**What is required**
Please reproduce, word for word, the part of the entries that opens with the line containing "Where should I click to: Click the checklist" and continues through the last line, with both ends included.

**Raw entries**

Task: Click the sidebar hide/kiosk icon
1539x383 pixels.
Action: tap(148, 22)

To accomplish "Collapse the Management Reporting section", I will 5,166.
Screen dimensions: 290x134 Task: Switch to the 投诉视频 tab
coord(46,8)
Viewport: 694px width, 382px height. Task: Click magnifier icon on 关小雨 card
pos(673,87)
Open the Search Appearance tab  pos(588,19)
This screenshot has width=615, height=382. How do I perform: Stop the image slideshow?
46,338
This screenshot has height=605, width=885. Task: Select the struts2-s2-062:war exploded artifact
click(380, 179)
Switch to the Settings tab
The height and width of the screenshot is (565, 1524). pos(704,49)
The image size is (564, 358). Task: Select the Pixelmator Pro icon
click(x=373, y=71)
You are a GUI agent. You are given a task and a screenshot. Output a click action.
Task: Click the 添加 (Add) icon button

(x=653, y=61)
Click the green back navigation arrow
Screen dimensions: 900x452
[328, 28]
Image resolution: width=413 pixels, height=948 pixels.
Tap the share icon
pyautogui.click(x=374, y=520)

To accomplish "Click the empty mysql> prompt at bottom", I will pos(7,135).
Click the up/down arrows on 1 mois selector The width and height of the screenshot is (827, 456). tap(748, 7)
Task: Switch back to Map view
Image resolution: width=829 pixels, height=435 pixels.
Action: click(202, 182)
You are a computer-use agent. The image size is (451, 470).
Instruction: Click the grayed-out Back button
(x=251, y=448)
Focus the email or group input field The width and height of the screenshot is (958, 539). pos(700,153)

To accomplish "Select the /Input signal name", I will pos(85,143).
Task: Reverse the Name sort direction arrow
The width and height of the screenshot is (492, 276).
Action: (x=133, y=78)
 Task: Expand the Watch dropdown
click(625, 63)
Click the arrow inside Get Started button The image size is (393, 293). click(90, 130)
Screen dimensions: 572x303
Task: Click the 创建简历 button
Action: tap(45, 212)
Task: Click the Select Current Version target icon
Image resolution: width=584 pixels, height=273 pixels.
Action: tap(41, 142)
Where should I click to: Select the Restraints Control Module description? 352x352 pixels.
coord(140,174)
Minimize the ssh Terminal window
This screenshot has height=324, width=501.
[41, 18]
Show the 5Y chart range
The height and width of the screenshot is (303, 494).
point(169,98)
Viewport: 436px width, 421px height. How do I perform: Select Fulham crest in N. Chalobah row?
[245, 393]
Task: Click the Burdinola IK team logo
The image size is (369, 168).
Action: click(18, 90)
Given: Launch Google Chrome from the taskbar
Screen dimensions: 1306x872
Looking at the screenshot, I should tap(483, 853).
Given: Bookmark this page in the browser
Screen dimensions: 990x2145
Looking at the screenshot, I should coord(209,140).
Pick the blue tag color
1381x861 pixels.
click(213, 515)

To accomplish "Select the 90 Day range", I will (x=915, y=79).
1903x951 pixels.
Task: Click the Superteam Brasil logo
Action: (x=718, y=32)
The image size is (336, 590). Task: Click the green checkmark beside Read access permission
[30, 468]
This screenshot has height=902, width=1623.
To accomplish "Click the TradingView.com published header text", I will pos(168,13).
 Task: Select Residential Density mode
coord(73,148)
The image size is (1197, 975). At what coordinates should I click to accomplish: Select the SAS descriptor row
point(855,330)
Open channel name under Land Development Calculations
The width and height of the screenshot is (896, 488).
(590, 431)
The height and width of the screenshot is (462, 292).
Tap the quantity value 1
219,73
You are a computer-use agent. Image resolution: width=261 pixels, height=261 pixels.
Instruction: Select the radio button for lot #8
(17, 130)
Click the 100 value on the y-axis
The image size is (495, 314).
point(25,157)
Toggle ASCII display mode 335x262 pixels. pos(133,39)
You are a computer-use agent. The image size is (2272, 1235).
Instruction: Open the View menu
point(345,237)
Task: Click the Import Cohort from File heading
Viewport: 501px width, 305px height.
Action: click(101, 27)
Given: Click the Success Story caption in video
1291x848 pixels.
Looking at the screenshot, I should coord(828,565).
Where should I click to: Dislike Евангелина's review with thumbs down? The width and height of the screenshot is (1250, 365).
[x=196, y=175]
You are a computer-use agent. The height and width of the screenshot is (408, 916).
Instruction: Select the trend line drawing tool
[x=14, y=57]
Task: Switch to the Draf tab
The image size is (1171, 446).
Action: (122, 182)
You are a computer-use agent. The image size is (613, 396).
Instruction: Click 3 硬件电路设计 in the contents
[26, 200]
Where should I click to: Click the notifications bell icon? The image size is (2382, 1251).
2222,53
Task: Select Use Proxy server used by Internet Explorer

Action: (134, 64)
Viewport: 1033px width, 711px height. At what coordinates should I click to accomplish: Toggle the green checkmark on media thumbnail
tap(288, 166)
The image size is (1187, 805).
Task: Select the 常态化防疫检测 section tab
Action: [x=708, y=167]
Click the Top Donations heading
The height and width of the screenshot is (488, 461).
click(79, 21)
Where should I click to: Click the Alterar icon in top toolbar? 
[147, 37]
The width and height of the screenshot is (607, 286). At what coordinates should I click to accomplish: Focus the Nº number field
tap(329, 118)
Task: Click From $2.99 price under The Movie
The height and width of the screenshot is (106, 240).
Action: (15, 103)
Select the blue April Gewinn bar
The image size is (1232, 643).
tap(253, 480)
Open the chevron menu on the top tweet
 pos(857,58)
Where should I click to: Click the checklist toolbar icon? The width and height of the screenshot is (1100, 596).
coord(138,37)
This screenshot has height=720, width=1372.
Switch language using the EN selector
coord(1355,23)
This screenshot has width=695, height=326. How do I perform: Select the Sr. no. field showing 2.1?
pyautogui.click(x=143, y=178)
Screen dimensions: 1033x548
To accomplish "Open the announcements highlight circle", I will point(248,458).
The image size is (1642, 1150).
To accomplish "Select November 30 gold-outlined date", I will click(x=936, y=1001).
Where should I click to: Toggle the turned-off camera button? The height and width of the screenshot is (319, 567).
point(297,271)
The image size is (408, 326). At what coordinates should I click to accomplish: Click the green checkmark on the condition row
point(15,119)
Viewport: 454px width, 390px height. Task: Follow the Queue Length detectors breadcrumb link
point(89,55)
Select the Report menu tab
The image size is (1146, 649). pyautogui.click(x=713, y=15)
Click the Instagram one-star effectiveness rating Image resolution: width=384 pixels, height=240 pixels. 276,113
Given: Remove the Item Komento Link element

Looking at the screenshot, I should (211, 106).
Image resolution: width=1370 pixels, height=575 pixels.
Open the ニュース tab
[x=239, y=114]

**The response**
Where should I click to: Click the checklist toolbar icon? The width and height of the screenshot is (1100, 596).
coord(138,37)
This screenshot has height=720, width=1372.
Switch language using the EN selector
coord(1355,23)
This screenshot has width=695, height=326. How do I perform: Select the Sr. no. field showing 2.1?
pyautogui.click(x=143, y=178)
Screen dimensions: 1033x548
To accomplish "Open the announcements highlight circle", I will point(248,458).
The image size is (1642, 1150).
To accomplish "Select November 30 gold-outlined date", I will click(x=936, y=1001).
Where should I click to: Toggle the turned-off camera button? The height and width of the screenshot is (319, 567).
point(297,271)
The image size is (408, 326). At what coordinates should I click to accomplish: Click the green checkmark on the condition row
point(15,119)
Viewport: 454px width, 390px height. Task: Follow the Queue Length detectors breadcrumb link
point(89,55)
Select the Report menu tab
The image size is (1146, 649). pyautogui.click(x=713, y=15)
Click the Instagram one-star effectiveness rating Image resolution: width=384 pixels, height=240 pixels. 276,113
Given: Remove the Item Komento Link element

Looking at the screenshot, I should (211, 106).
Image resolution: width=1370 pixels, height=575 pixels.
Open the ニュース tab
[x=239, y=114]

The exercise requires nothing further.